Some weights of BertForTokenClassification were not initialized from the model checkpoint at bert-base-cased and are newly initialized: ['classifier.bias', 'classifier.weight']
You should probably TRAIN this model on a down-stream task to be able to use it for predictions and inference.

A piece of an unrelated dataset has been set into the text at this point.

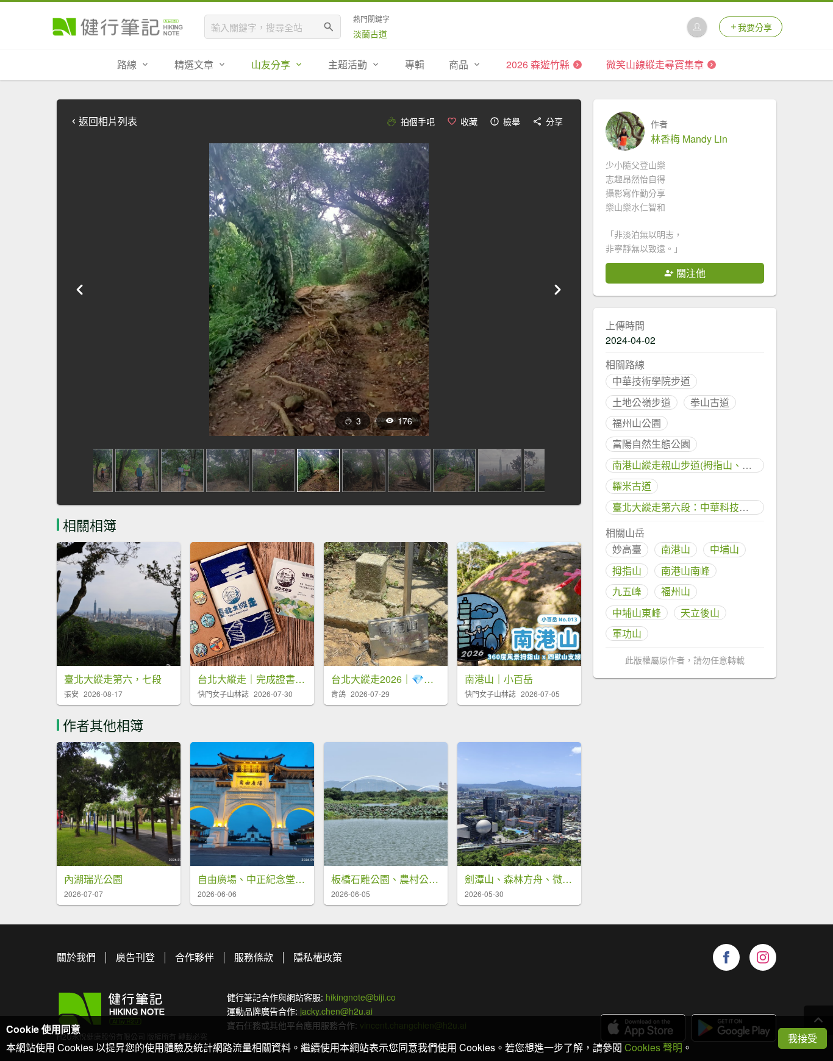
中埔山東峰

trainable params: 456,210 || all params: 108,175,890 || trainable%: 0.4217


In [24]:
lora_trainer = Trainer(
    model=lora_model,
    args=training_args,
    train_dataset=tokenized_dataset["train"],
    eval_dataset=tokenized_dataset["validation"],
    data_collator=data_collator,
    compute_metrics=compute_metrics,
    callbacks=[early_stopping]
)

lora_trainer.train()

Epoch,Training Loss,Validation Loss,Precision,Recall,F1,Accuracy
1,0.6873,0.287561,0.66237,0.673067,0.667675,0.925031
2,0.2433,0.190214,0.783863,0.767899,0.775799,0.948034
3,0.1789,0.145841,0.836903,0.820384,0.828561,0.959219
4,0.1502,0.127441,0.85713,0.842365,0.849683,0.96437
5,0.1313,0.113152,0.871804,0.865781,0.868782,0.968594
6,0.1183,0.103944,0.877752,0.879957,0.878853,0.970625
7,0.1099,0.097791,0.887642,0.887404,0.887523,0.972759
8,0.1043,0.094817,0.885084,0.885878,0.885481,0.972391
9,0.0968,0.089279,0.884164,0.899157,0.891597,0.973745
10,0.0914,0.08754,0.910238,0.899785,0.904981,0.975834


TrainOutput(global_step=10536, training_loss=0.12081455080094623, metrics={'train_runtime': 2609.154, 'train_samples_per_second': 161.443, 'train_steps_per_second': 5.048, 'total_flos': 9394031736101880.0, 'train_loss': 0.12081455080094623, 'epoch': 24.0})

In [25]:
result = lora_trainer.evaluate(eval_dataset=tokenized_dataset["test"])
for key, value in result.items():
    print(f"{key}: {value:.4f}")
lora_model.save_pretrained("./ner-lora-model");

eval_precision: 0.8783
eval_recall: 0.8794
eval_f1: 0.8788
eval_accuracy: 0.9660
eval_loss: 0.1634
eval_runtime: 11.4589
eval_samples_per_second: 301.3380
eval_steps_per_second: 9.4250
epoch: 24.0000


## Fine-tuning Strategies Comparison

| Strategy              | Trainable Params | Epochs | Train Runtime (s) | Eval Accuracy | Eval Precision | Eval Recall | Eval F1  | Eval Loss |
|-----------------------|------------------|--------|--------------------|---------------|----------------|-------------|----------|-----------|
| Full Fine-tuning      | 107,726,601      | 9      | 1212.65            | **0.9706**     | **0.8964**      | **0.9013**   | **0.8988** | 0.2075    |
| Classifier Only       | 6,921            | 30     | 2201.11            | 0.9170        | 0.6662         | 0.6470      | 0.6565   | 0.3116    |
| LoRA                  | 456,210          | 24     | 2609.15            | 0.9660        | 0.8783         | 0.8794      | 0.8788   | **0.1634** |

## Conclusion

- **Full fine-tuning** yields the best overall performance across all metrics (accuracy, precision, recall, F1), but requires updating all model weights (100% trainable parameters).
- **LoRA** offers a strong trade-off: with only **0.42%** of weights being trained, it achieves performance **very close to full fine-tuning**, while requiring less memory and being modular.
- **Classifier-only tuning** is lightweight (just **6.9k** parameters) and fast to train, but suffers in all evaluation metrics, especially F1 and precision.